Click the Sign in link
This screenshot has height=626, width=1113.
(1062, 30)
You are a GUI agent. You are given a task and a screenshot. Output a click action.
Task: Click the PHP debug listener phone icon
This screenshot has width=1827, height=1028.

┄┄┄┄┄┄┄┄┄┄

→ PROBLEM STATEMENT: Would you mind giving all the records again exactly?

→ EXERCISE RESULT:
Click the Sign in link
This screenshot has height=626, width=1113.
(1062, 30)
You are a GUI agent. You are given a task and a screenshot. Output a click action.
Task: Click the PHP debug listener phone icon
This screenshot has width=1827, height=1028.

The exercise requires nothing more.